If Your Pop Is Pointy, Chances Are It Was Baked in Fall River
For as long as I've been alive, I've enjoyed those flaky, fluffy, Portuguese rolls better known as papo secos. As a child, they were served best with a little butter. Little did I know then that they could be dipped and soaked in a variety of homemade sauces. I just wasn't ready for such deliciousness.
Portuguese pops bring family and friends together, there's no denying that. It's a staple first-, second- and sometimes third-course side with your meal. Most importantly: No one will ever judge you on how many rolls you house in one sitting.
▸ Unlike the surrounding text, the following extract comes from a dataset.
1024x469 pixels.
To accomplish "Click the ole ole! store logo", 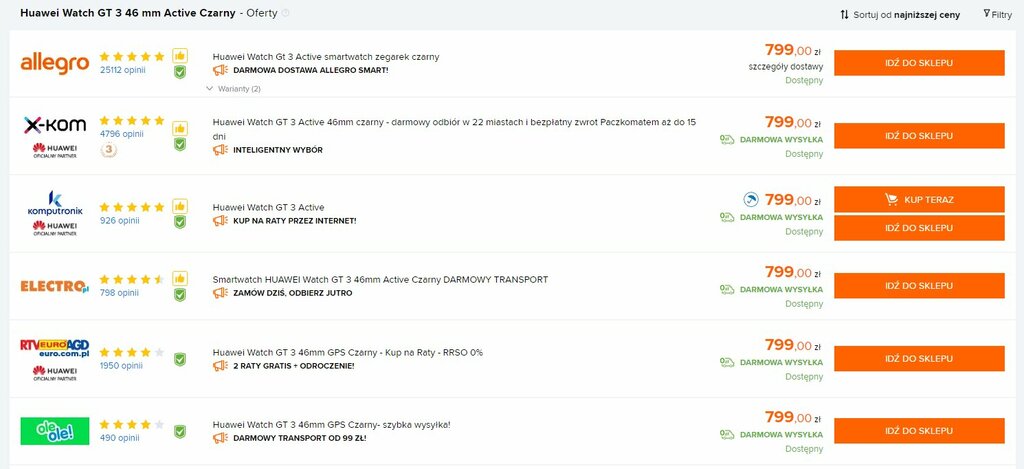I will point(55,431).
At least I won't.
I feel as though Portuguese culture is always ready to throw fun facts my way. Today I learned that there's more than one type of Portuguese pop, and yes, they both taste mostly the same, even though they are shaped differently.
Allow me to explain.
I called a friend of mine who works at David's Restaurant in New Bedford, Nicole Albano. She's well-versed in authentic Portuguese culture. If anyone had the answers I was looking for, it was her (with an assist from her general manager Richard).
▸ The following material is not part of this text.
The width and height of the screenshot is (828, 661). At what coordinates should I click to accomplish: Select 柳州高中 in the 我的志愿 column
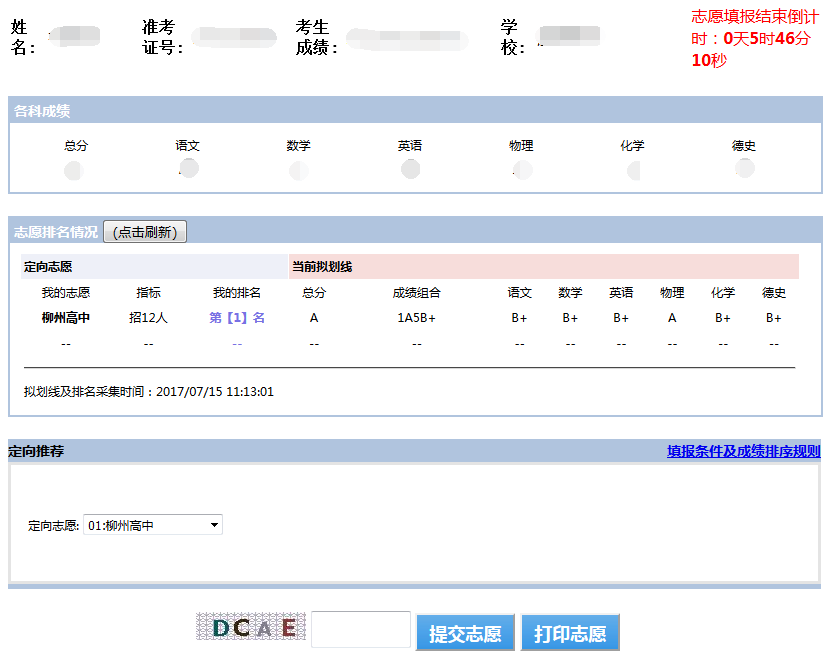click(x=66, y=318)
I explained the shape-shifting situation to them and here's what they brought to the table:
In New Bedford, the common papo seco that you'll find at places such as Holiday Bakery, Sunrise Bakery, Goulart Square Bakery, etc., are your typical rounded-off bun that can be eaten individually or stuffed with spicy chourico and melty São Jorge cheese.
Meanwhile, over in Fall River, you'll find that certain restaurants such as Sagres will serve up a rather pointy pop that often comes cut in half and is ideal for sopping up sauce. These are still Portuguese papo secos, but they're called "beaks" and can be found at Cunha's Bakery off of Columbia Street, among other locations.
Now, if you ask me, without knowing why there are two shapes of bread, my best scientific guess would be that it comes down to baking technique. Some say they can taste a difference between bakeries when it comes to Portuguese rolls and I can totally understand that assumption.
After all, not all SouthCoast pops are created equally, but they are all equally delicious.